> _TASK OBJECTIVE_: Here are some records. Repeat them all exactly.

___ GIVEN DATA ___

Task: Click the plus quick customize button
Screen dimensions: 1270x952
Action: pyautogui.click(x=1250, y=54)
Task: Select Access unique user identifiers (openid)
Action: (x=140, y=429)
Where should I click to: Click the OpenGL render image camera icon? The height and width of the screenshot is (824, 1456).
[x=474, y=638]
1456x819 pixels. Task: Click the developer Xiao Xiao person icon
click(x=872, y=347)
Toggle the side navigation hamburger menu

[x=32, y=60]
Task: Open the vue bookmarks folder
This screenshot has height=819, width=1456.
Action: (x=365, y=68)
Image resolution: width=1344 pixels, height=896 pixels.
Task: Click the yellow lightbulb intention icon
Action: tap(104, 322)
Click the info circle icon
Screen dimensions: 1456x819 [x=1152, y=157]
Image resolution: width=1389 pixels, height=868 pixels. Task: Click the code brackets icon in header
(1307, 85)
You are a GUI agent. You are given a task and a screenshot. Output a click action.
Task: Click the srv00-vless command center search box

___

> _RESPONSE TO THIS EXERCISE_:
Task: Click the plus quick customize button
Screen dimensions: 1270x952
Action: pyautogui.click(x=1250, y=54)
Task: Select Access unique user identifiers (openid)
Action: (x=140, y=429)
Where should I click to: Click the OpenGL render image camera icon? The height and width of the screenshot is (824, 1456).
[x=474, y=638]
1456x819 pixels. Task: Click the developer Xiao Xiao person icon
click(x=872, y=347)
Toggle the side navigation hamburger menu

[x=32, y=60]
Task: Open the vue bookmarks folder
This screenshot has height=819, width=1456.
Action: (x=365, y=68)
Image resolution: width=1344 pixels, height=896 pixels.
Task: Click the yellow lightbulb intention icon
Action: tap(104, 322)
Click the info circle icon
Screen dimensions: 1456x819 [x=1152, y=157]
Image resolution: width=1389 pixels, height=868 pixels. Task: Click the code brackets icon in header
(1307, 85)
You are a GUI agent. You are given a task and a screenshot. Output a click action.
Task: Click the srv00-vless command center search box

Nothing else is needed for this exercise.